▸ About this exercise
Print each entry below precisely as it reads.
:: Listed records
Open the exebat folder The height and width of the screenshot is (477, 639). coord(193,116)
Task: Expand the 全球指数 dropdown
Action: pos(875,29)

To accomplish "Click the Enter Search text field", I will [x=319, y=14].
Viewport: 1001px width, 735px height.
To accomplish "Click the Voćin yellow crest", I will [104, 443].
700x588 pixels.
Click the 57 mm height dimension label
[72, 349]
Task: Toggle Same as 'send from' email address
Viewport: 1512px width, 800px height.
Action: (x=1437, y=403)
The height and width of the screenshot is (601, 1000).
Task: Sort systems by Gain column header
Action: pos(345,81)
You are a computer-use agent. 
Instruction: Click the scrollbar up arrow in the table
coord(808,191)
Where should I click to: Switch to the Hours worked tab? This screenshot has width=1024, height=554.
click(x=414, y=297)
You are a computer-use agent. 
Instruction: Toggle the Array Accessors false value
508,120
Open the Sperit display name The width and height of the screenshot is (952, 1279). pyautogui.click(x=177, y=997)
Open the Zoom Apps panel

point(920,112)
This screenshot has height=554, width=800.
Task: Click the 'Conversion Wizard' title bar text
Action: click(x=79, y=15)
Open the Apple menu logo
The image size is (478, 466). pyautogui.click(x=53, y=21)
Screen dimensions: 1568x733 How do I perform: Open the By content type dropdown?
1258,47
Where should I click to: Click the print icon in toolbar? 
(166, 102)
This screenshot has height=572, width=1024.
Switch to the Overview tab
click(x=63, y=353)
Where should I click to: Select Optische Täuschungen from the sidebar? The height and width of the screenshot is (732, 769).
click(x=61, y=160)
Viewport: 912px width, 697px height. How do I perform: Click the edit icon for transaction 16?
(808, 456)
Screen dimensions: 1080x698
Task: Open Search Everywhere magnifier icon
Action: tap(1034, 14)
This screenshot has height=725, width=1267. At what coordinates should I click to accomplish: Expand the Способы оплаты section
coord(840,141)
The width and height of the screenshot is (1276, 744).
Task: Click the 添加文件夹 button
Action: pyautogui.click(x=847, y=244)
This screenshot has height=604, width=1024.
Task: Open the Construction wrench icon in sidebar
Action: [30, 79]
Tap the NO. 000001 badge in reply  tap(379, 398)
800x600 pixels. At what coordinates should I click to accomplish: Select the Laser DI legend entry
::::
▸ Written solution
Open the exebat folder The height and width of the screenshot is (477, 639). coord(193,116)
Task: Expand the 全球指数 dropdown
Action: pos(875,29)

To accomplish "Click the Enter Search text field", I will [x=319, y=14].
Viewport: 1001px width, 735px height.
To accomplish "Click the Voćin yellow crest", I will [104, 443].
700x588 pixels.
Click the 57 mm height dimension label
[72, 349]
Task: Toggle Same as 'send from' email address
Viewport: 1512px width, 800px height.
Action: (x=1437, y=403)
The height and width of the screenshot is (601, 1000).
Task: Sort systems by Gain column header
Action: pos(345,81)
You are a computer-use agent. 
Instruction: Click the scrollbar up arrow in the table
coord(808,191)
Where should I click to: Switch to the Hours worked tab? This screenshot has width=1024, height=554.
click(x=414, y=297)
You are a computer-use agent. 
Instruction: Toggle the Array Accessors false value
508,120
Open the Sperit display name The width and height of the screenshot is (952, 1279). pyautogui.click(x=177, y=997)
Open the Zoom Apps panel

point(920,112)
This screenshot has height=554, width=800.
Task: Click the 'Conversion Wizard' title bar text
Action: click(x=79, y=15)
Open the Apple menu logo
The image size is (478, 466). pyautogui.click(x=53, y=21)
Screen dimensions: 1568x733 How do I perform: Open the By content type dropdown?
1258,47
Where should I click to: Click the print icon in toolbar? 
(166, 102)
This screenshot has height=572, width=1024.
Switch to the Overview tab
click(x=63, y=353)
Where should I click to: Select Optische Täuschungen from the sidebar? The height and width of the screenshot is (732, 769).
click(x=61, y=160)
Viewport: 912px width, 697px height. How do I perform: Click the edit icon for transaction 16?
(808, 456)
Screen dimensions: 1080x698
Task: Open Search Everywhere magnifier icon
Action: tap(1034, 14)
This screenshot has height=725, width=1267. At what coordinates should I click to accomplish: Expand the Способы оплаты section
coord(840,141)
The width and height of the screenshot is (1276, 744).
Task: Click the 添加文件夹 button
Action: pyautogui.click(x=847, y=244)
This screenshot has height=604, width=1024.
Task: Open the Construction wrench icon in sidebar
Action: [30, 79]
Tap the NO. 000001 badge in reply  tap(379, 398)
800x600 pixels. At what coordinates should I click to accomplish: Select the Laser DI legend entry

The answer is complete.